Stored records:
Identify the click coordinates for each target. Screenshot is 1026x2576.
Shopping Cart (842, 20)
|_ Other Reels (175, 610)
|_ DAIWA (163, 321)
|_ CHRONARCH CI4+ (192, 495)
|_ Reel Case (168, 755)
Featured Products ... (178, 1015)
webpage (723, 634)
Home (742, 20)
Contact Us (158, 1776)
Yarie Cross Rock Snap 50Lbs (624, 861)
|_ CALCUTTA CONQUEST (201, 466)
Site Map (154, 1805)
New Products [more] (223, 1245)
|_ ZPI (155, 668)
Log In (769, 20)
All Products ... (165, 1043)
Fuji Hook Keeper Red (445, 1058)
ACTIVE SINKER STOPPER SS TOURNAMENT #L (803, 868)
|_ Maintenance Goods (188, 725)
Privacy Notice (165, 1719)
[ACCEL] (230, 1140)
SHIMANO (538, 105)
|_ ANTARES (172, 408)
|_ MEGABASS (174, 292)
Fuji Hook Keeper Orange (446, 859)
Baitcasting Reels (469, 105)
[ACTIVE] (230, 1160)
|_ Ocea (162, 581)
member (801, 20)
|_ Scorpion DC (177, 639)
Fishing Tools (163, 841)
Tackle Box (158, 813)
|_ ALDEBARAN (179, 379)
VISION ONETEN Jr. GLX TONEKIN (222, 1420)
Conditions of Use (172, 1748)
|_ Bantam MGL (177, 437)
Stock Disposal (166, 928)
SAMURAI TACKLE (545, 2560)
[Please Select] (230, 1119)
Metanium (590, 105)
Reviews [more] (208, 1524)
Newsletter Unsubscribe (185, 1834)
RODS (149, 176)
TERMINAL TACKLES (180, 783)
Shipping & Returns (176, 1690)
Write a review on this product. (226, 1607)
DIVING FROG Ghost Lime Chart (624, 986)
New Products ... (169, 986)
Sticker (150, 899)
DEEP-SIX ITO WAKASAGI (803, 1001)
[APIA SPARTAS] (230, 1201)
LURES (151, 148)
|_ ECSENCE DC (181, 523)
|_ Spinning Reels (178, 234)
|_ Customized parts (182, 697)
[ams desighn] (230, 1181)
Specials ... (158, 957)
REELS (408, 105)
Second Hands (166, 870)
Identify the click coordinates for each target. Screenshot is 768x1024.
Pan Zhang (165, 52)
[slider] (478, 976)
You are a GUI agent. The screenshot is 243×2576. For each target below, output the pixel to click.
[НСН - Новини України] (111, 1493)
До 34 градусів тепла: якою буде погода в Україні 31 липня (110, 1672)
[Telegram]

▶ [Activity]: What the exercise needs is every record again, word for word.

▶ [Solved exercise]:
Identify the click coordinates for each target. Screenshot is 1026x2576.
Shopping Cart (842, 20)
|_ Other Reels (175, 610)
|_ DAIWA (163, 321)
|_ CHRONARCH CI4+ (192, 495)
|_ Reel Case (168, 755)
Featured Products ... (178, 1015)
webpage (723, 634)
Home (742, 20)
Contact Us (158, 1776)
Yarie Cross Rock Snap 50Lbs (624, 861)
|_ CALCUTTA CONQUEST (201, 466)
Site Map (154, 1805)
New Products [more] (223, 1245)
|_ ZPI (155, 668)
Log In (769, 20)
All Products ... (165, 1043)
Fuji Hook Keeper Red (445, 1058)
ACTIVE SINKER STOPPER SS TOURNAMENT #L (803, 868)
|_ Maintenance Goods (188, 725)
Privacy Notice (165, 1719)
[ACCEL] (230, 1140)
SHIMANO (538, 105)
|_ ANTARES (172, 408)
|_ MEGABASS (174, 292)
Fuji Hook Keeper Orange (446, 859)
Baitcasting Reels (469, 105)
[ACTIVE] (230, 1160)
|_ Ocea (162, 581)
member (801, 20)
|_ Scorpion DC (177, 639)
Fishing Tools (163, 841)
Tackle Box (158, 813)
|_ ALDEBARAN (179, 379)
VISION ONETEN Jr. GLX TONEKIN (222, 1420)
Conditions of Use (172, 1748)
|_ Bantam MGL (177, 437)
Stock Disposal (166, 928)
SAMURAI TACKLE (545, 2560)
[Please Select] (230, 1119)
Metanium (590, 105)
Reviews [more] (208, 1524)
Newsletter Unsubscribe (185, 1834)
RODS (149, 176)
TERMINAL TACKLES (180, 783)
Shipping & Returns (176, 1690)
Write a review on this product. (226, 1607)
DIVING FROG Ghost Lime Chart (624, 986)
New Products ... (169, 986)
Sticker (150, 899)
DEEP-SIX ITO WAKASAGI (803, 1001)
[APIA SPARTAS] (230, 1201)
LURES (151, 148)
|_ ECSENCE DC (181, 523)
|_ Spinning Reels (178, 234)
|_ Customized parts (182, 697)
[ams desighn] (230, 1181)
Specials ... (158, 957)
REELS (408, 105)
Second Hands (166, 870)
Identify the click coordinates for each target. Screenshot is 768x1024.
Pan Zhang (165, 52)
[slider] (478, 976)
You are a GUI agent. The screenshot is 243×2576. For each target below, output the pixel to click.
[НСН - Новини України] (111, 1493)
До 34 градусів тепла: якою буде погода в Україні 31 липня (110, 1672)
[Telegram]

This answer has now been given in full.